Why It's Time To Cancel The Walking Dead

We're seven seasons into The Walking Dead, AMC's live-action adaptation of Robert Kirkman's insanely popular, never-ending comic book zombie epic. And while the process of rebuilding a destroyed world is definitely not a brief one, it's possible that the TV show has already outstayed its welcome. Television shows have done much more with fewer seasons, and The Walking Dead doesn't seem to hold a flickering, creepy candle to the network's other original programming anymore. Here's why AMC should just pull the plug and let The Walking Dead wander off into a drippy zombie herd.

Stuck in a loop

The Walking Dead has a few basic plots, and they repeat endlessly until someone dies, suffers permanent physical damage, or the whole group goes on the run in search of a new home. The group finds a safe zone, discovers that it's not so safe after all, and leaves as a different group than before. Maybe someone will have a crisis about killing people to stay alive. Of course, we're bound to find more people won't even put down any zombies because they were people once. But at this point, we're just seeing the same thing with different characters, ad nauseam.

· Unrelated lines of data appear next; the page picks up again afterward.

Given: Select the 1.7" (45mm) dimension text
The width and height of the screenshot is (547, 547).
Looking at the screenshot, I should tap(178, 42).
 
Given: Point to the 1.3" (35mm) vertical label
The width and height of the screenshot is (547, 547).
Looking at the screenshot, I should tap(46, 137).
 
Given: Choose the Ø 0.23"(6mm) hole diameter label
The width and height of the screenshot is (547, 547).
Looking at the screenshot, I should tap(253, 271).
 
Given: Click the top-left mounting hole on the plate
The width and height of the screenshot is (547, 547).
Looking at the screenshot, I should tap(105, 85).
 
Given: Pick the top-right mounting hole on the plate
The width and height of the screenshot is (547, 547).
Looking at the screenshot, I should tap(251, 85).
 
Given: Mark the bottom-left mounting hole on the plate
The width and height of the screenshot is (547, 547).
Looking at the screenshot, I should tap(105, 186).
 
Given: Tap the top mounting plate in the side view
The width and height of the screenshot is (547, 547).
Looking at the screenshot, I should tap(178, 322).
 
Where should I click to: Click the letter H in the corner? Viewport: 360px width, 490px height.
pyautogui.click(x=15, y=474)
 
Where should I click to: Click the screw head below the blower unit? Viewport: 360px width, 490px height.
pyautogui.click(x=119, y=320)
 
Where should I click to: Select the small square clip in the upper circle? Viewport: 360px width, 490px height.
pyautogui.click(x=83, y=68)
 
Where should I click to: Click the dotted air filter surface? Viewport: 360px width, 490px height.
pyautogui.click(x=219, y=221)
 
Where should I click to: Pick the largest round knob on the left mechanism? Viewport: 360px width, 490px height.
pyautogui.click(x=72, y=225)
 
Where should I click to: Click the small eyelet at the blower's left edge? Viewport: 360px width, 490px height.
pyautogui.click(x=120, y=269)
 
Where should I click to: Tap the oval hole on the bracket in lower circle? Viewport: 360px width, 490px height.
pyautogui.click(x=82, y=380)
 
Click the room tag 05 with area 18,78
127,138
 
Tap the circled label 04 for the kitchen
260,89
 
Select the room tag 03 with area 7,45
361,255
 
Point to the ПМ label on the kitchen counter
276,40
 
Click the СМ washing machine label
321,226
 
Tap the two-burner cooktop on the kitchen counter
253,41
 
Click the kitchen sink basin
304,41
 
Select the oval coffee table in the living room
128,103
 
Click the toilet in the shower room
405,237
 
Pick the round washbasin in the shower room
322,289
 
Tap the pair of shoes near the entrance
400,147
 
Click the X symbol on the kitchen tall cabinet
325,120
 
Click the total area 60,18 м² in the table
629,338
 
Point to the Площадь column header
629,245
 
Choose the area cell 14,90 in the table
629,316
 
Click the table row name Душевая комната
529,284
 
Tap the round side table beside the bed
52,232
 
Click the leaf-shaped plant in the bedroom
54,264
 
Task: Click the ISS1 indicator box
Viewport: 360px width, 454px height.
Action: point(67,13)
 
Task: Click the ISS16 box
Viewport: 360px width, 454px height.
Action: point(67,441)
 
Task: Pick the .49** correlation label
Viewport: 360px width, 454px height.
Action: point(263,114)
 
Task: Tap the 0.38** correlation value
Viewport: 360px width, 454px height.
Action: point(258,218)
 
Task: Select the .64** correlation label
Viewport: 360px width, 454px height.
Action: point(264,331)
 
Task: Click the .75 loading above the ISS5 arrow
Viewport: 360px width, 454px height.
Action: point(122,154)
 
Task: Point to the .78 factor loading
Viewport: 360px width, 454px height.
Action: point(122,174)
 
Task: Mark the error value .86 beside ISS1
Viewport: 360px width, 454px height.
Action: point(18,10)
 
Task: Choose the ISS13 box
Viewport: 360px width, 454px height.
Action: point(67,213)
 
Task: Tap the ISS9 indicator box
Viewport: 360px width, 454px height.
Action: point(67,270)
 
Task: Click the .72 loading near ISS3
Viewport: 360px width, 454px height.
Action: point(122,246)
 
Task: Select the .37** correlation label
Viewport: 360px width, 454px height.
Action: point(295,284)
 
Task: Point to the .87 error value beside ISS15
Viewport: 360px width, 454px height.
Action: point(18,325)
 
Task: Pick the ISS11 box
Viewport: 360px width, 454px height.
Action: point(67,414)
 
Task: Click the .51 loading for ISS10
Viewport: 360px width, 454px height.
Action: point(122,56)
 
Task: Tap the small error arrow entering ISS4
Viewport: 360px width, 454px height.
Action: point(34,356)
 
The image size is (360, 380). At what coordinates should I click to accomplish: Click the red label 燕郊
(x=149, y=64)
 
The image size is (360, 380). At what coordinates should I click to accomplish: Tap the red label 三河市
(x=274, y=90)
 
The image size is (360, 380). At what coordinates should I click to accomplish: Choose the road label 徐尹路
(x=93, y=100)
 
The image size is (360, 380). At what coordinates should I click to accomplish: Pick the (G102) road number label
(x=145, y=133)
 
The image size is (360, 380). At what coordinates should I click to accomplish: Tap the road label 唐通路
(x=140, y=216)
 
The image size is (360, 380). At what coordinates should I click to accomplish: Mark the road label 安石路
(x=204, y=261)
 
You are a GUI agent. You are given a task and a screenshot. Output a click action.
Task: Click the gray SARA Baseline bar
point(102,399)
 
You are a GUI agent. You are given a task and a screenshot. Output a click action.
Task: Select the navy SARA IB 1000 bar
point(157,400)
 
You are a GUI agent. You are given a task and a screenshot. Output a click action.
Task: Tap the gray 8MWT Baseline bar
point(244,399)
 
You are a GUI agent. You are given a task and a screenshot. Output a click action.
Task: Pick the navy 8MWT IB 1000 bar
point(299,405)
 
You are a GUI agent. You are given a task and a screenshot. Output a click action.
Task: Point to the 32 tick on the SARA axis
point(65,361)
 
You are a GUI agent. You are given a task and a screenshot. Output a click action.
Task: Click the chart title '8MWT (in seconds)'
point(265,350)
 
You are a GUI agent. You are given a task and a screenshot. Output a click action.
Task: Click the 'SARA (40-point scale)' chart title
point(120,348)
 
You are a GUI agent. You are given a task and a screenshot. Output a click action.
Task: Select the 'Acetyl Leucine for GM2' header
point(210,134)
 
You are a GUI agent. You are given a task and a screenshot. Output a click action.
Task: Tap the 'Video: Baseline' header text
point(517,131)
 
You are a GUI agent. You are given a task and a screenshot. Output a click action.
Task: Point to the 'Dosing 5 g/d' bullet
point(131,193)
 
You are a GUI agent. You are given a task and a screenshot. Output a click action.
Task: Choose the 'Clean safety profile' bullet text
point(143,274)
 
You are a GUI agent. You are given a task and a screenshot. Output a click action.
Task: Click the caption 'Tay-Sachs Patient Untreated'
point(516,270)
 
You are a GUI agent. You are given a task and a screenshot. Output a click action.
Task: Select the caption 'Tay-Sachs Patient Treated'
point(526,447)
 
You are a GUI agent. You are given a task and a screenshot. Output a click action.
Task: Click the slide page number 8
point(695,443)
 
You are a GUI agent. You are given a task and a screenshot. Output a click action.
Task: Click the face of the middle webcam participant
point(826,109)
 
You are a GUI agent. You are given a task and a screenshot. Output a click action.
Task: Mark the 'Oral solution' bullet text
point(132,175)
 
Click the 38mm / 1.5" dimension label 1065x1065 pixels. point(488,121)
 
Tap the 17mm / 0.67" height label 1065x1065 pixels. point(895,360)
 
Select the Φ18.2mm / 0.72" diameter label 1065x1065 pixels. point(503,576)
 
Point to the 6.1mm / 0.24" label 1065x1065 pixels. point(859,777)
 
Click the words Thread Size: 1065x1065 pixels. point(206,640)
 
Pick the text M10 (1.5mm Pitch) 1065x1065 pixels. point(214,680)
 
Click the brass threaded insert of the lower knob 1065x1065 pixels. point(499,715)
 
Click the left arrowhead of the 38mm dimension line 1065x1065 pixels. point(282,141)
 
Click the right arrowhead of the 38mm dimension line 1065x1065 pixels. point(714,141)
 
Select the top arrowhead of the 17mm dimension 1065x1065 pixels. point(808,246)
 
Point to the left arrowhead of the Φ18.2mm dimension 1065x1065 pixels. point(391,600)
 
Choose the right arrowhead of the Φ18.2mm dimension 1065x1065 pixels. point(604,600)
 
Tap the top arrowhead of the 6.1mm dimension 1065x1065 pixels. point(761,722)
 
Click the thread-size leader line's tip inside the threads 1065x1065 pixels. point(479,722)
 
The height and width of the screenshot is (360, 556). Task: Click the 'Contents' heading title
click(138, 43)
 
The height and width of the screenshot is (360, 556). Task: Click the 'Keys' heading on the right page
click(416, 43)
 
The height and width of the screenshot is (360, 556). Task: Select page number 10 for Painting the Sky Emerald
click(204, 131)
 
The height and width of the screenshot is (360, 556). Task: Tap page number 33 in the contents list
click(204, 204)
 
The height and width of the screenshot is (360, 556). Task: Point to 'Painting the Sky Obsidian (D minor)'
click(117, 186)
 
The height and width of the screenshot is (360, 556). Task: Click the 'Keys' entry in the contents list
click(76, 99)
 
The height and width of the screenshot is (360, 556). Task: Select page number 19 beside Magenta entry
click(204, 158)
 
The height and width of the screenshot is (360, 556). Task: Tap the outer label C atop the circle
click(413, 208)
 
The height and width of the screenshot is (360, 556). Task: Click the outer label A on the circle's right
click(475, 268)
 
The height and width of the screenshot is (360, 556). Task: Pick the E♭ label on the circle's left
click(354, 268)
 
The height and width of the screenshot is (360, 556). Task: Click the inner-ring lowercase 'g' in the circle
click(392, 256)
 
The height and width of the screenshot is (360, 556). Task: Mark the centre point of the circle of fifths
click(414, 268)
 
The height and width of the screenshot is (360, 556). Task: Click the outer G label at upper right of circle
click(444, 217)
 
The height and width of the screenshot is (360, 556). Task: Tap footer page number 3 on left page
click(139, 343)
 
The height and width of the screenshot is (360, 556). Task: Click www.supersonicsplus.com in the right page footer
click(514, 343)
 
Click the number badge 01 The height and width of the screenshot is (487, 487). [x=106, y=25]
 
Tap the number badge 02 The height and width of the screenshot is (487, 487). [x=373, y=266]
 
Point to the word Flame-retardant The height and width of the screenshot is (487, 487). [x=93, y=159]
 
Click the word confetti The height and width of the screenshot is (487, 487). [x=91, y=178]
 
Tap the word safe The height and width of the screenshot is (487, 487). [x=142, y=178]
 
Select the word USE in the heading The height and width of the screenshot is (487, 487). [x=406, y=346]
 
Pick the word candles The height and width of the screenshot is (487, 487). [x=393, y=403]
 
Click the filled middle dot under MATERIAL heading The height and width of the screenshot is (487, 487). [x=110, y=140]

Two steps forward, one step back

The group has been wandering around for over six years, and they've only crossed four states. At this point, they don't even know if a few weeks of sub-freezing weather clears out the zombie hordes for good, or if they just get sassier and hungrier. Even with plenty of cars at their disposal and clear roads, they've made no real efforts to see how the other 44 contiguous states have handled this mess. While there'd be no massive change to Pennsylvania during a zombie uprising, the possibilities are still totally endless. Unfortunately, the showrunners aren't interested, and at this point, neither is the audience. Is Ohio too exotic or something?

Romantic subplots suck

By this point in The Walking Dead, we get a real zombie horde attack only once or twice per season, and a handful of hardcore one-on-one zombie struggles. Instead, most of the series' time is spent with the doomed characters making eyes at each other and forgetting that a million dead people are stinking up the neighborhood right outside their front door. If you can make out while the whole world smells like hot summer roadkill, more power to you. Ultimately, the romantic subplots are just boring and unrealistic. Sure, they're pretty important for TV, but they just ruin the show's already glacial pace.

Just spit it out

The current writers' guide for The Walking Dead must specifically ask for weird, ambiguous dialogue between characters. In a world where efficiency and succinctness are the difference between life and death, no one can seem to spit out a realistic line. The only person who has an excuse is Eugene, because of how socially awkward he is. We're being given H.P. Lovecraft on an R.L. Stine budget, and it's hard to believe that every single character speaks with the exact same meandering, meaningless dialect. Just kill zombies, and stop writing poetry about it.

Flip flop

As subjects of an intense drama, we expect our favorite characters to grow and evolve, but the only real dimension present in any Walking Dead character is whether or not they'll kill another person to save the group. Everyone vacillates wildly between abstaining from violence and the willingness to kill, but there's generally not a lot more depth than that. Someone might have a slightly different attitude while shoving a shank through their victim's eye socket, but it's all the same. Give us depth, give us conviction, or give us a conclusion.

No more Talking Dead

There are few worse things than Chris Hardwick shouting at you after every episode of The Walking Dead. It's always interesting to hear from the actors and creators, but the format of Talking Dead just isn't enjoyable. No, we don't need Hardwick to "get us through this," or to spout any other meme-friendly nerd catchphrases. Just let us marinate in the misery and bleakness that is a zombie-filled world without yelling at us about it. We're better than this, nerds. If The Walking Dead needs to end to stop the reign of Hardwick, so be it.

Closure

AMC needs to plan ahead. The Walking Dead's ratings are slipping, and although people tune when they know stuff's going to hit the fan, the numbers don't lie, and they express general boredom. The comic book continues on and on, but the same just isn't possible for a big-budget TV show. A planned ending would allow the writers to draw a satisfying conclusion to the series, which we desperately need. If they don't plan ahead, we'll get a Quantum Leap finale: a black screen with text, telling us that the group kept killing zombies until they all eventually died. Pass.